FleetConfig controls fleet behavior. All durations with zero values use the defaults from DefaultFleetConfig().

func DefaultFleetConfig ¶

func DefaultFleetConfig() FleetConfig

DefaultFleetConfig returns a FleetConfig with sensible production defaults.

func (FleetConfig) Validate ¶

func (c FleetConfig) Validate() error

Validate checks config invariants and returns an error describing all violations found. Returns nil if the config is valid.

type FleetNodeClient ¶

type FleetNodeClient interface {
	control.SandboxControl
	HealthCheck(ctx context.Context) (*HealthCheckResult, error)
}

FleetNodeClient combines SandboxControl with health checking. The fleet control loop needs both sandbox delegation and health polling from each instance. SandboxControl alone has no HealthCheck method, so this composite interface bridges the gap.

type FleetOption ¶

type FleetOption func(*fleetOptions)

FleetOption configures optional behavior on FleetSandboxControl.

func WithLeaveInstancesOnClose ¶

func WithLeaveInstancesOnClose(leave bool) FleetOption

WithLeaveInstancesOnClose configures the fleet to skip instance termination on Close. This is used when the fleet manager is restarting and instances should be re-adopted by the new manager via crash recovery.

func WithLogger ¶

func WithLogger(logger *slog.Logger) FleetOption

WithLogger sets the structured logger for fleet operations.

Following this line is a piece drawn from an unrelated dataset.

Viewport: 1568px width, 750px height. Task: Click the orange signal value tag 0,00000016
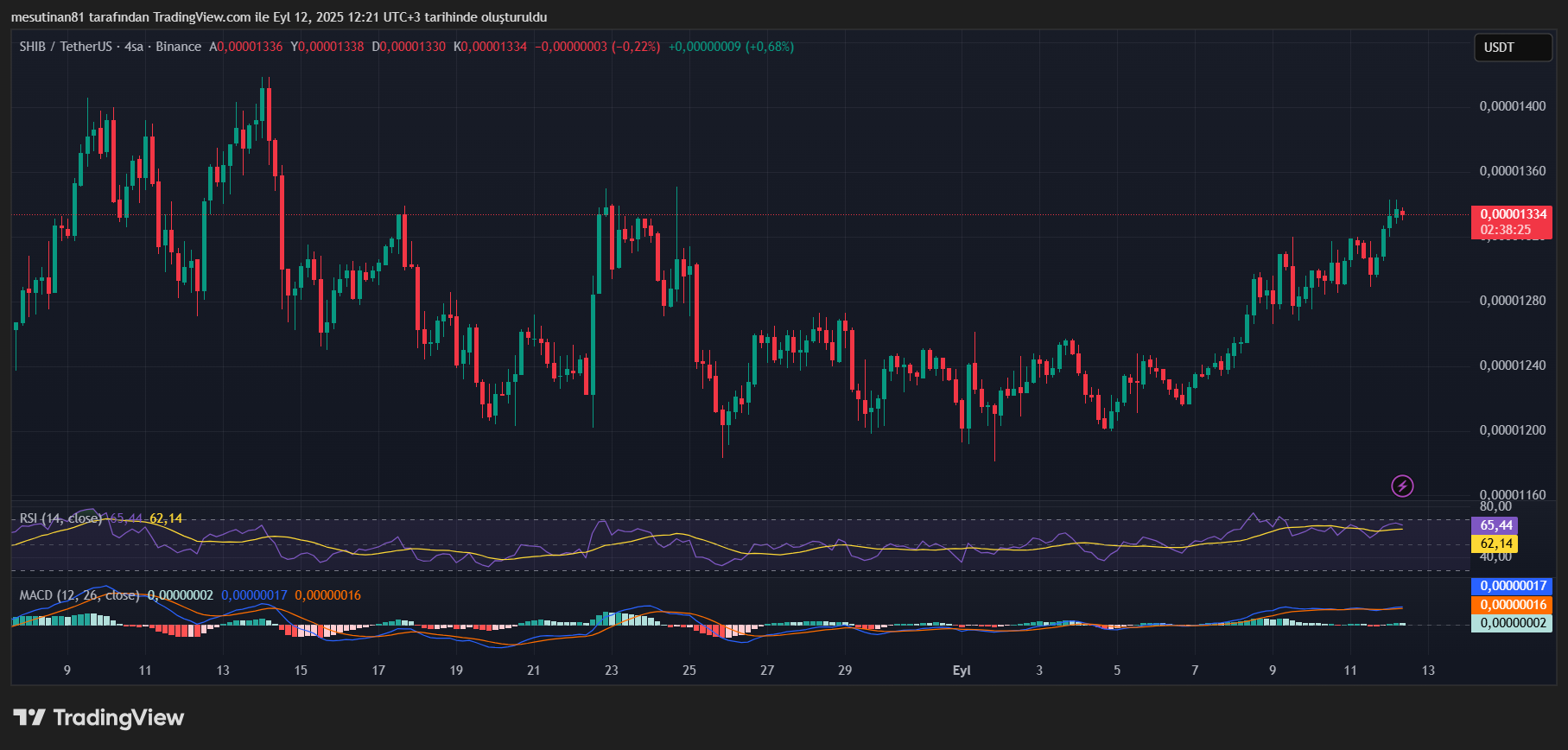[x=1512, y=605]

func WithMetricsRegisterer ¶

func WithMetricsRegisterer(registerer prometheus.Registerer) FleetOption

WithMetricsRegisterer sets the Prometheus registerer used for fleet metrics. If nil, the default registerer is used.

type FleetSandboxControl ¶

type FleetSandboxControl struct {
	// contains filtered or unexported fields
}

FleetSandboxControl implements SandboxControl by managing a fleet of sandbox-host instances. It provisions instances via InstanceProvisioner, monitors health, maintains a warm pool, and routes sandbox operations to per-instance NodeSandboxControl clients.

Lock ordering discipline (MUST be followed throughout):

FleetSandboxControl.mu (fleet-level lock)
ManagedInstance.mu (per-instance lock)

The fleet lock is ALWAYS acquired before any instance lock. No code path may acquire FleetSandboxControl.mu while holding any ManagedInstance.mu. This prevents deadlocks between the control loop and concurrent callers.

func NewFleetSandboxControl ¶

func NewFleetSandboxControl(
	provisioner instance.InstanceProvisioner,
	clientFactory SandboxClientFactory,
	cfg FleetConfig,
	opts ...FleetOption,
) (*FleetSandboxControl, error)

NewFleetSandboxControl creates a new fleet manager. The control loop (health checks, scaling) is started in bead aiag-1xd.4 via StartControlLoop.

func (*FleetSandboxControl) Capabilities ¶

func (f *FleetSandboxControl) Capabilities() control.SandboxCapabilities

Capabilities returns the fleet's capability set. ConcurrentSandboxes is the theoretical ceiling (MaxInstances * MaxSessionsPerInstance); actual available capacity depends on fleet state.

func (*FleetSandboxControl) Close ¶

func (f *FleetSandboxControl) Close() error

Close initiates graceful shutdown: cancels the control loop, drains and terminates instances (unless LeaveInstancesOnClose is set).

func (*FleetSandboxControl) CreateSandbox ¶

func (f *FleetSandboxControl) CreateSandbox(ctx context.Context, req control.CreateSandboxRequest) (*control.CreateSandboxResponse, error)

CreateSandbox picks the best instance via capacity-aware routing, atomically claims a session slot, creates a sandbox on it, and returns a fleet-prefixed SandboxID. If no capacity exists, attempts to provision a new instance.

func (*FleetSandboxControl) DestroySandbox ¶

func (f *FleetSandboxControl) DestroySandbox(ctx context.Context, sandboxID string) error

DestroySandbox parses the fleet SandboxID, decrements the session count eagerly, then delegates to the per-instance client. On RPC failure the count is rolled back; the reconciliation loop corrects any remaining drift.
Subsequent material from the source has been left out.